A new dataset of uncorrelated self-play positions was generated to avoid overfitting to the strongly correlated positions within games, consisting of 30 million distinct positions, each sampled from a different game.

D. Searching with policy and value networks

Selection. The first in-tree phase consists in selecting an action for each node between the root and a leaf, so as to maximize action value \(Q(s,a)\) plus a bonus \(u(s_t,a)\) that is proportional to the prior probability \(P(s,a)\) but decays with the visit count \(N(s,a)\) in order to encourage exploration: \(a_t = \text{argmax}_a (Q(s_t,a) + u(s_t,a))\)

Expansion. When the simulation reaches a leaf node \(s_L\) for which the visit count exceeds a threshold, the leaf may be expanded to a new node that is processed once by the SL policy network \(p_{\sigma}\). The output probabilities are then stored as prior probabilities \(P\) for each legal action.

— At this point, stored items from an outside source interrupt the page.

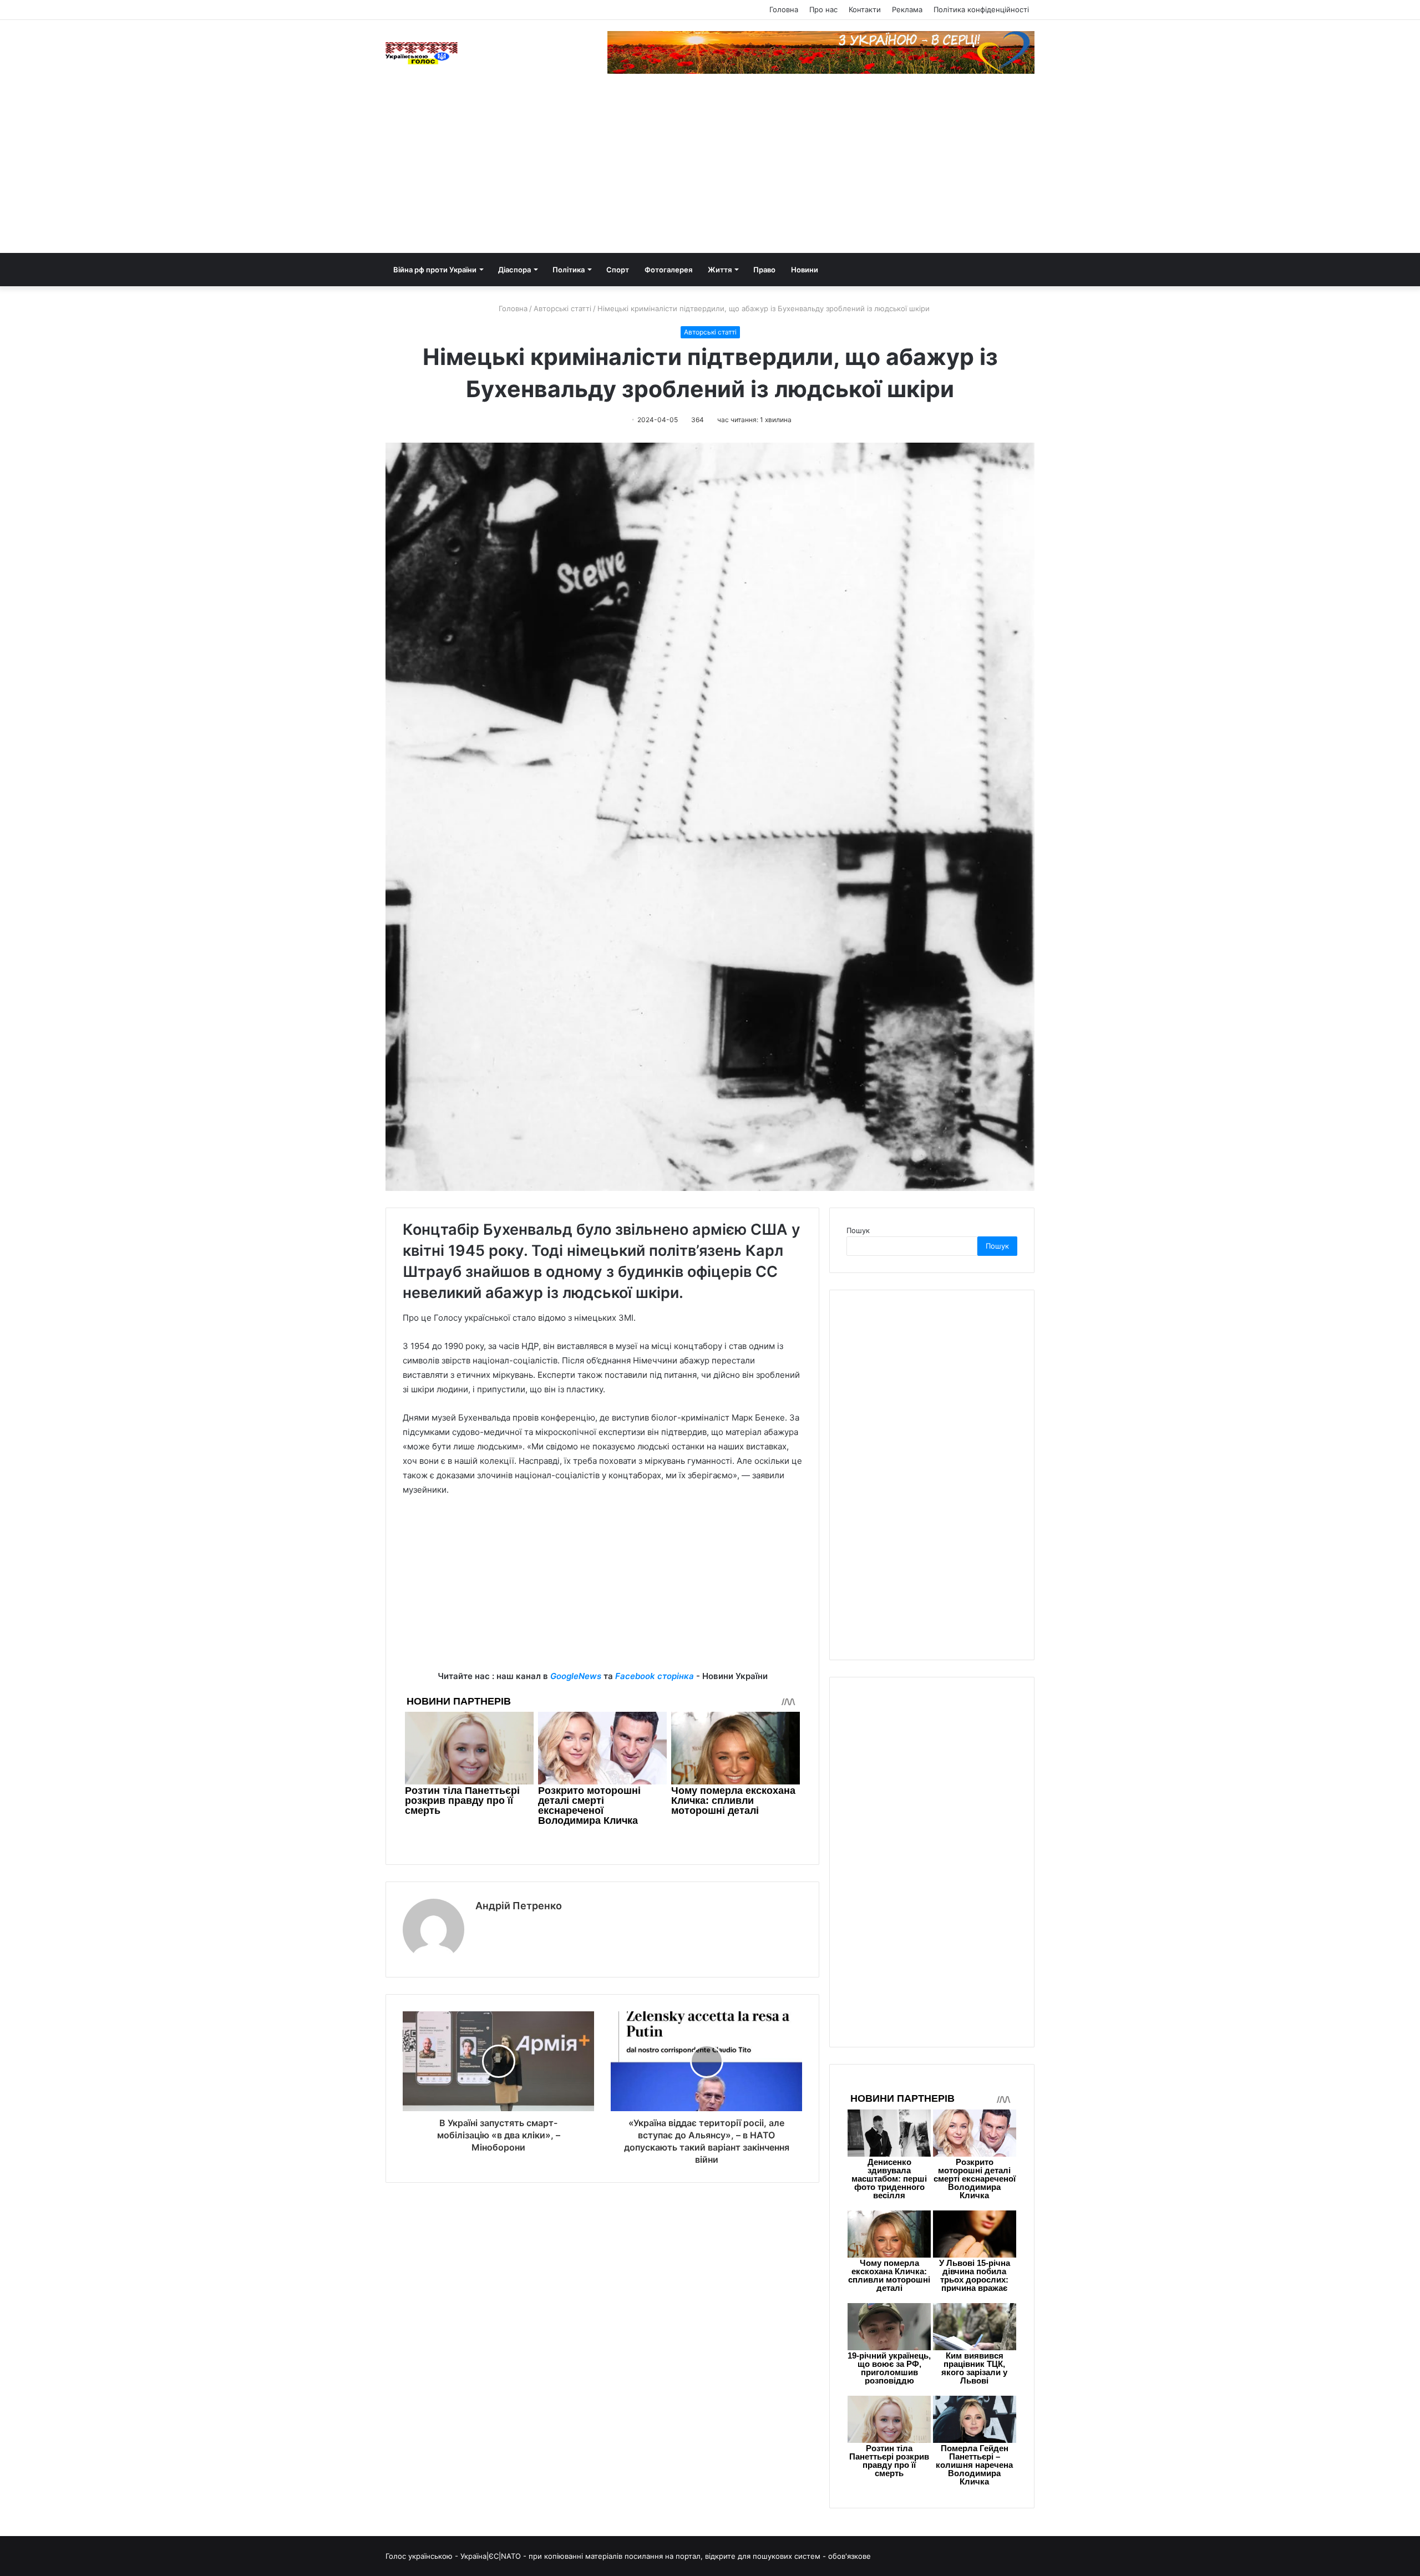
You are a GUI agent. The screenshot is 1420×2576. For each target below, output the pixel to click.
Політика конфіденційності (981, 9)
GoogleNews (575, 1676)
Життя (720, 269)
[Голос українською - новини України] (422, 53)
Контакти (865, 9)
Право (764, 269)
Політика (568, 269)
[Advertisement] (710, 169)
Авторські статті (562, 308)
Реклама (907, 9)
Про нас (823, 9)
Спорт (617, 269)
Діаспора (514, 269)
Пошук (858, 1230)
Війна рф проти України (434, 269)
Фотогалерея (668, 269)
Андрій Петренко (518, 1905)
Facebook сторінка (654, 1676)
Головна (783, 9)
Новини (804, 269)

Evaluation. The next in-tree phase consists in evaluating the leaf node \(s_L\) as a weighted average of parameter \(\lambda\) that mixes together the value network \(v_{\theta}(s_L)\) and the outcome \(z_L\) of a random rollout played out until a terminal step using the fast rollout policy \(p_{\pi}\): \(V(s_L) = (1-\lambda) v_{\theta}(s_L) + \lambda z_L\)

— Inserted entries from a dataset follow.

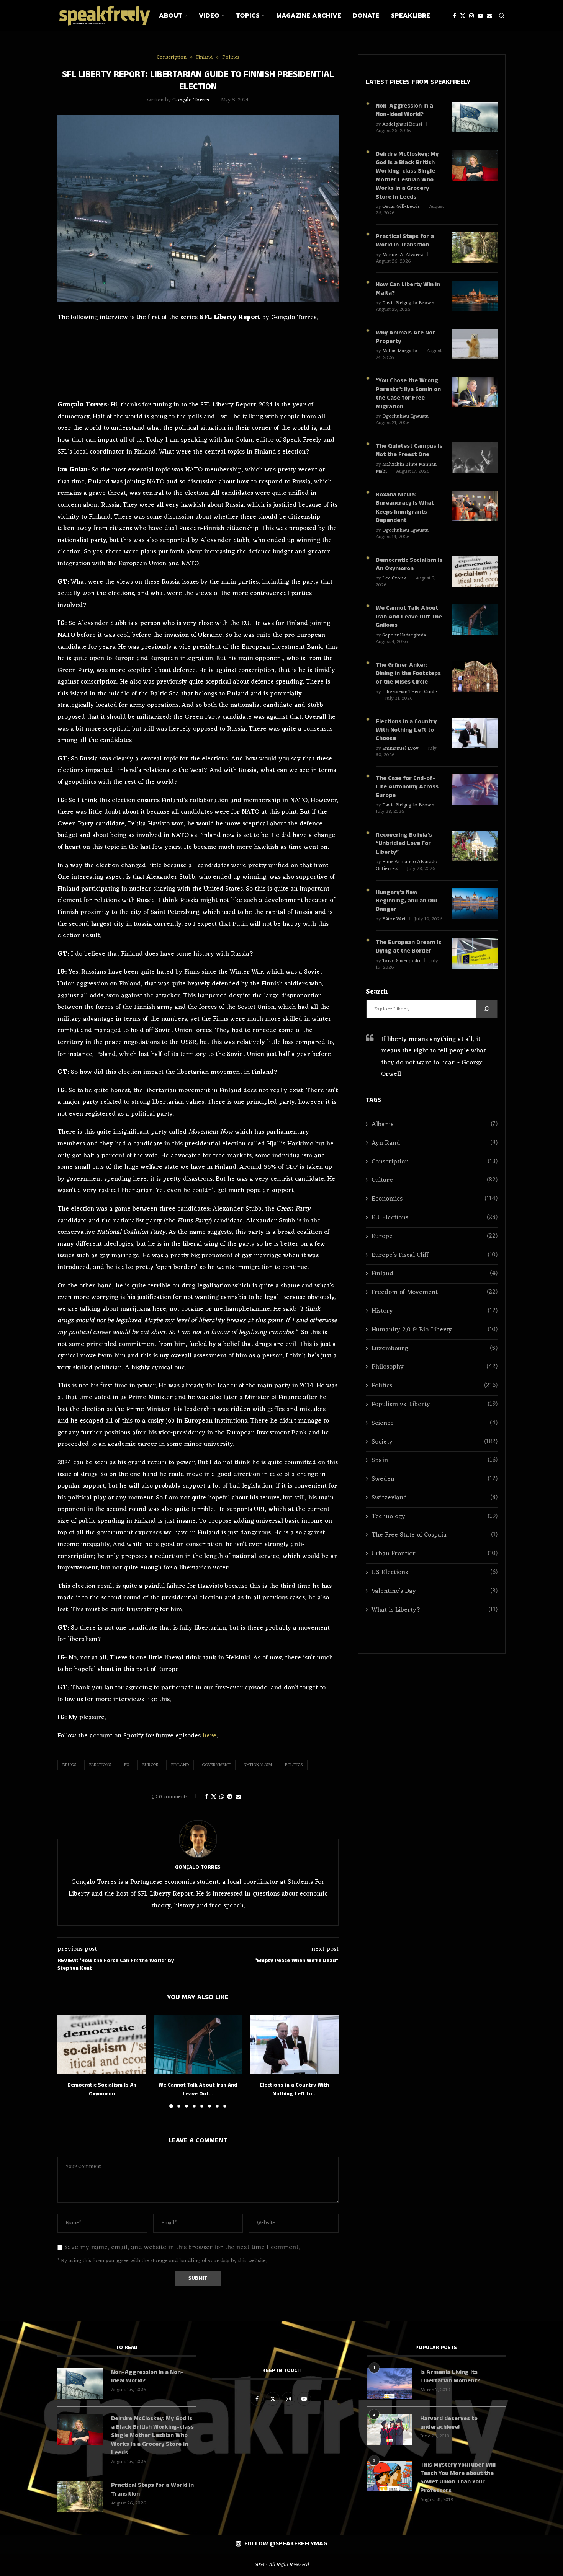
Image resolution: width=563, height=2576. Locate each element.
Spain (435, 1460)
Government (216, 1765)
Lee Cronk (394, 578)
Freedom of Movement (435, 1292)
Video (209, 15)
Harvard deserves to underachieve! (449, 2422)
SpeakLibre (410, 15)
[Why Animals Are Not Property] (475, 344)
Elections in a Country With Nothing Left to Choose (406, 730)
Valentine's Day (435, 1591)
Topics (248, 15)
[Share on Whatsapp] (221, 1797)
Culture (435, 1180)
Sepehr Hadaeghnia (404, 635)
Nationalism (258, 1765)
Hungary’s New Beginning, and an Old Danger (406, 901)
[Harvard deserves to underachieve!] (389, 2429)
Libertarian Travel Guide (409, 691)
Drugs (69, 1765)
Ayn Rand (435, 1143)
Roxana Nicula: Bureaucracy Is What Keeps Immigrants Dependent (405, 508)
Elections (100, 1765)
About (170, 15)
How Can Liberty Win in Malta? (408, 289)
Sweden (435, 1479)
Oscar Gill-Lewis (401, 206)
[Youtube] (480, 15)
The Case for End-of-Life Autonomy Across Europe (407, 787)
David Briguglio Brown (408, 303)
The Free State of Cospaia (435, 1535)
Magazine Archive (308, 15)
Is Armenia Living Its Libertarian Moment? (450, 2376)
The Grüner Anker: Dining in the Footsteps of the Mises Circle (408, 674)
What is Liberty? (435, 1610)
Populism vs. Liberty (435, 1405)
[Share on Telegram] (229, 1797)
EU (126, 1765)
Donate (366, 15)
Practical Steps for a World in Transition (405, 240)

Backup. The final in-tree phase consists of updating the action values and visit counts of all traversed edges of the tree by a backward pass. Once the search is complete, each edge accumulates the visit count and the mean evaluation of all simulations passing through it, and the algorithm chooses the most visited move from the root.

How good is AlphaGo?


Go programs can be evaluated by running an internal tournament and measuring the Elo rating of each program. All Go programs were executed on a single machine with identical specifications and received a maximum of 5 seconds of computation time per move.

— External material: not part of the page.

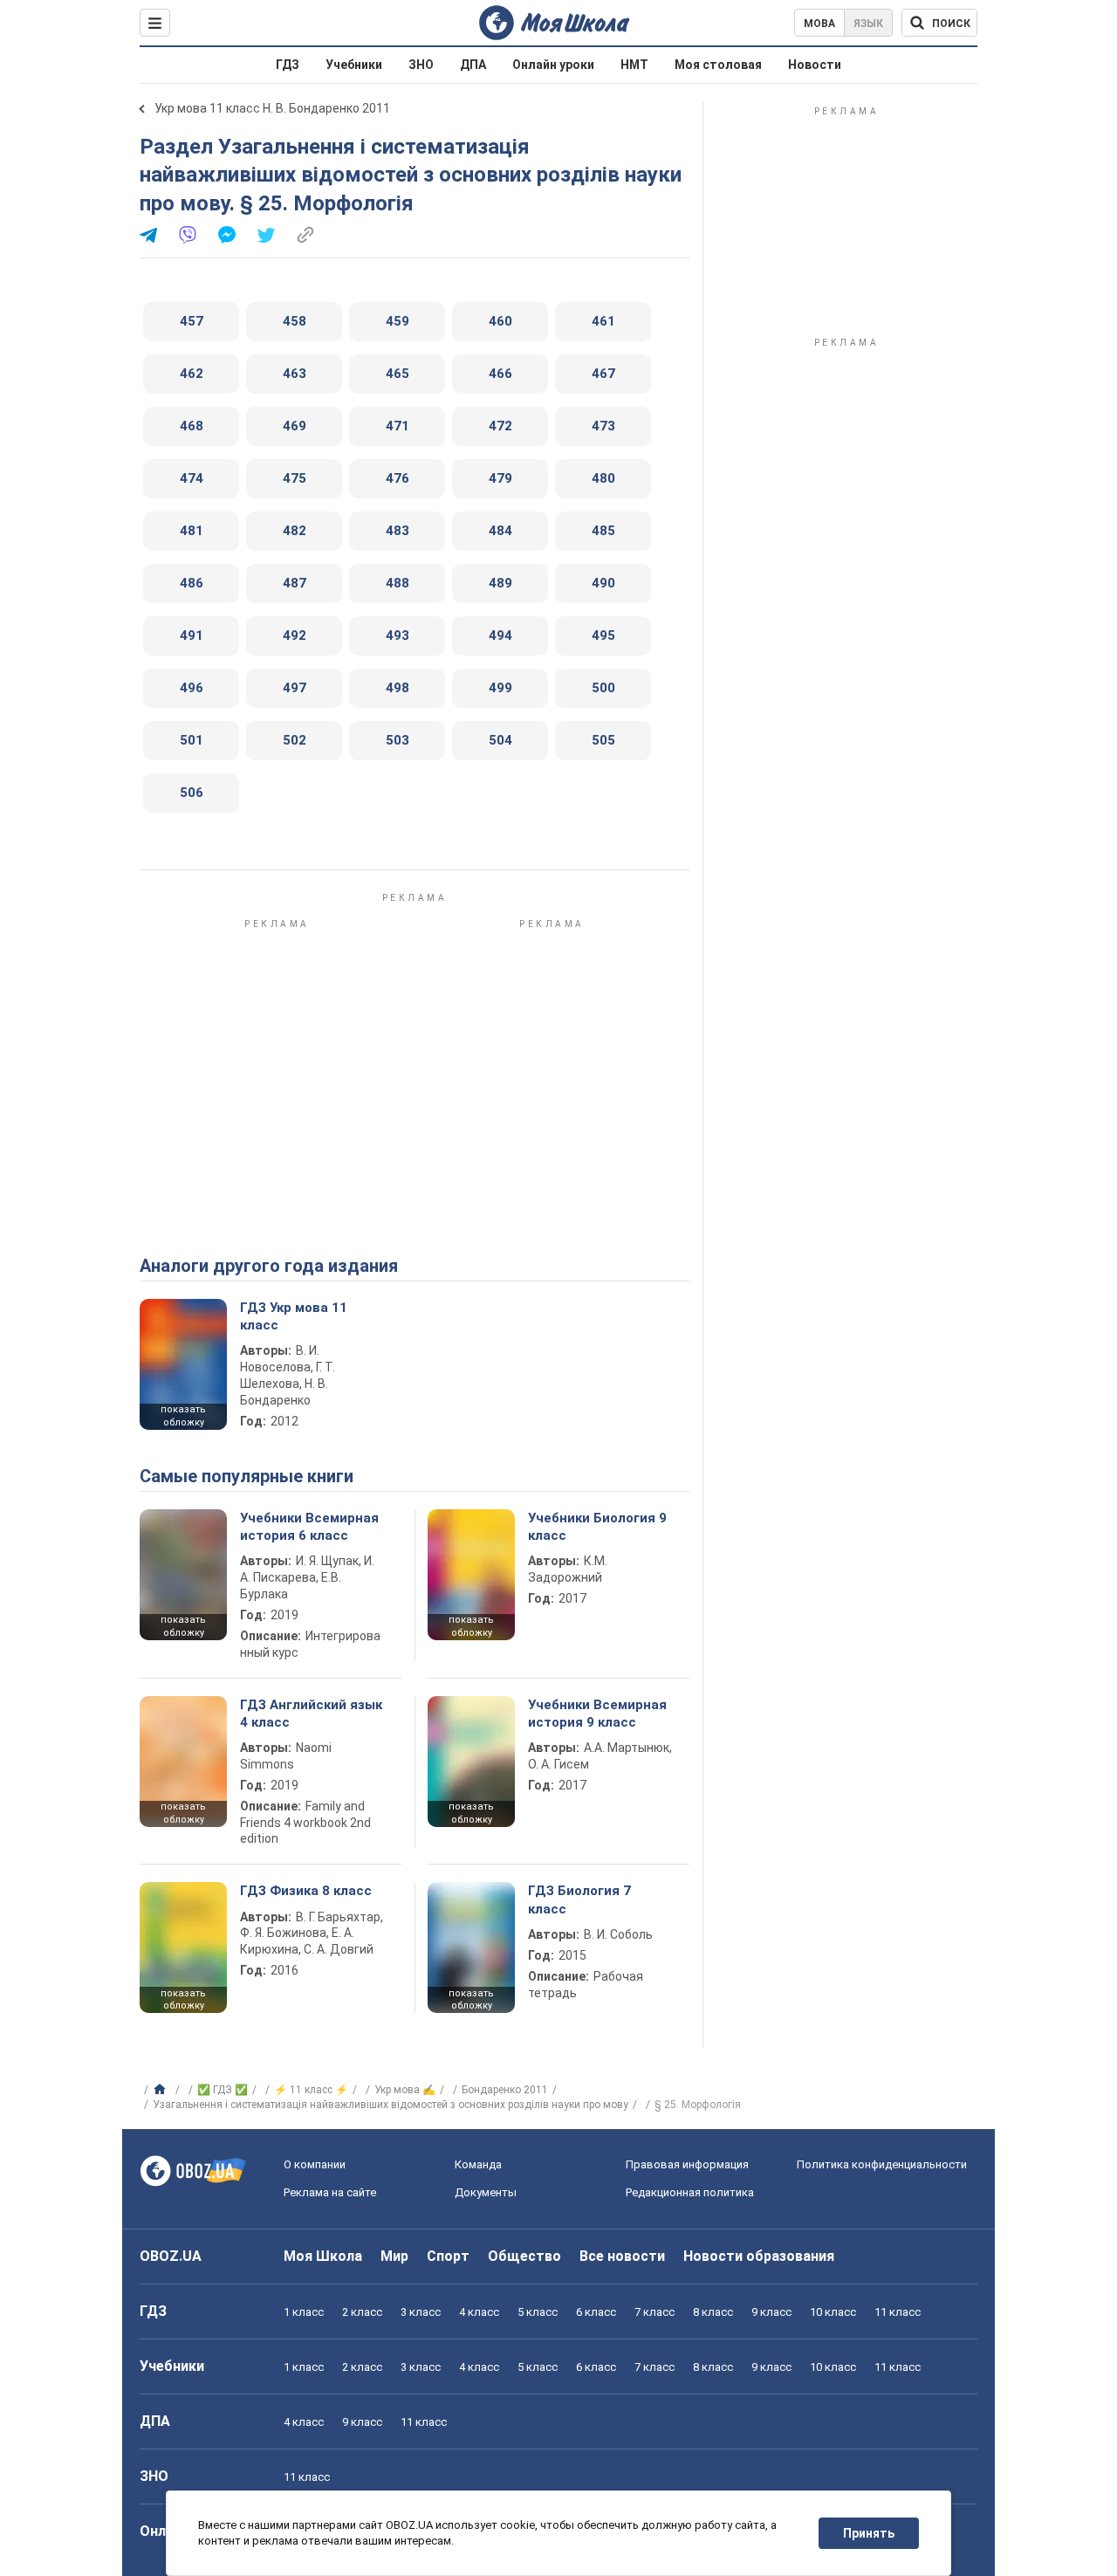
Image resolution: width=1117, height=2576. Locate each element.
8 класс (713, 2311)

The tournament results showed that AlphaGo is significantly stronger than any previous Go programs, winning 494 out of 495 games. To go even further, AlphaGo also played games with four handicap stones, i.e., free moves for the opponent, and won more than 75% of these games against the strongest Go programs (Crazy Stone, Zen, and Pachi).

To prove their value network’s efficiency for position evaluation, they also played games with variants of AlphaGo where the position evaluation only used this value network (\(\lambda = 0\)). Even in that case, AlphaGo exceeded all other Go programs’ performance, even though a mixed evaluation (\(\lambda = 0.5\)) performed best.

Finally, a distributed version of AlphaGo exploiting multiple machines, that won 77% of the games against single-machine AlphaGo and 100% of its games against other Go programs, was evaluated against European Go champion of 2013 to 2015, Fan Hui, in a formal five-game match. At the end of the match, AlphaGo was the first computer Go program to defeat a human professional player, with a 5-0.

Summary


This work aimed to demonstrate the feats of artificial intelligence by addressing one of the most complex two-players strategy games: Go. The Google DeepMind team developed a Go program that plays at the level of the strongest human players; a feat previously thought to be at least one decade away. Go was a grand challenge for artificial intelligence because of its challenging decision-making task and intractable search space that it appears infeasible to make a direct approximation using a policy or value function.

However, DeepMind developed, for the first time, effective move selection and position evaluation functions using deep convolutional neural networks trained by a novel combination of supervised and reinforcement learning. These neural networks were combined with Monte Carlo rollouts in a high-performance tree search engine.

By achieving to reach a professional level in Go, AlphaGo has provided confidence that human-level performance can now be accomplished in other seemingly intractable artificial intelligence domains.